Effective Capacity. TBs are easy to price, but let’s look more critically at your organization’s capacity demands. Is that targeted 150 TB really necessary or is it actually to over-compensate for a capacity-guzzling system and to accommodate traditional storage management practices? Are you using or contemplating a system that will require “excess” capacity that might not be used for years – to cover for uncertainty due to scaling limitations? Will the system cause you to order new capacity when, in fact, pockets of unused capacity go untouched because they require too much administrator time to reclaim?

Another thought to consider: Is your capacity target, in actuality, inflated to compensate for features that miss the mark, such as capacity-consuming full copies rather than differential snapshots or effective thin provisioning? A system that guzzles capacity or requires the IT organization to overload on capacity is a costly system.

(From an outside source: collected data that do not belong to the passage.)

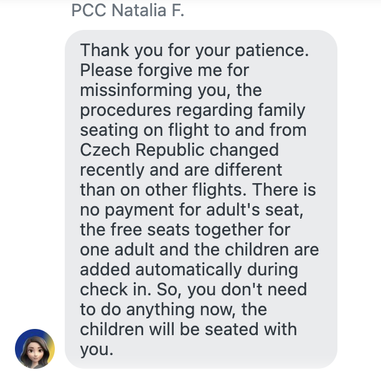This screenshot has height=390, width=381.
Task: Click "one adult and the children are" line
Action: [x=199, y=250]
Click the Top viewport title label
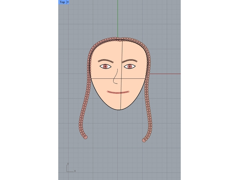Image resolution: width=239 pixels, height=180 pixels. tap(62, 2)
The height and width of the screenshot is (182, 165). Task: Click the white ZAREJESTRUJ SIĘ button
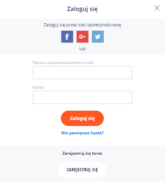(82, 170)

Responsiveness. Try to put a price on the cost to your organization of slowed storage services. In the best of all worlds, the IT center is the ultimate enabler, not hindrance, letting business activities flow and allowing every department to get its work done. When comparing systems for cost, take the time to consider what mechanisms the system offers to help administrators optimize responsiveness. For example, how long does the system take to provision a new volume? Does it provide extra snapshots so your development organization can do more testing? Does it provide flexible and frequent enough logical backups to ensure that you can roll back the data in case of a logical error? Do such options involve so much storage overhead as to potentially limit your ability to even offer them?

Consider, also, the system’s lead time in responding to user requests. For example, how long does it take the system to resize a volume? Imagine a different reality, in which a storage administrator – or even more junior IT team member – can provision storage at will, in a data-safe, virtualized environment.

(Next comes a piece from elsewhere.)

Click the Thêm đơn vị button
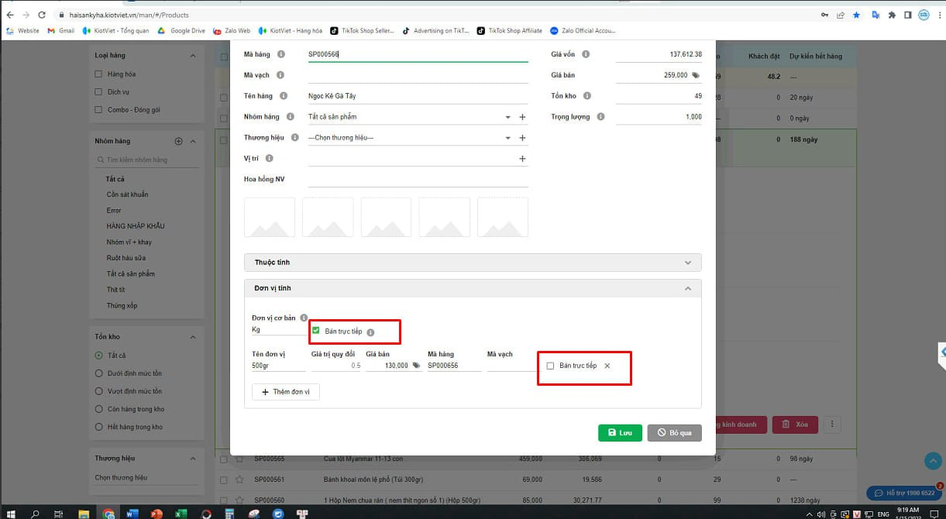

If these activities will take too long – and how much time is “too long” is a fuzzy metric to assess for cost but not insignificant at all – then that system may literally slow down your organization, causing individuals and departments to be less efficient and perhaps even miss business opportunities. In short, that’s a system that may cost the company money. This is pretty ironic, given that if there’s any one industry that’s added speed – and at lowered costs – to the 21st century business environment, it’s IT. A system that hampers IT responsiveness is a costly system.

In short, how much are these intangible “assets” worth to you? If they’re missing in a system, how much might their absence cost your department and even the enterprise?

Avoid the trap: When comparing two storage systems, don’t fall prey to evaluating only the metrics that stare you in the face and measure easily. Do all you can to explore the less tangible cost factors. The results may surprise you.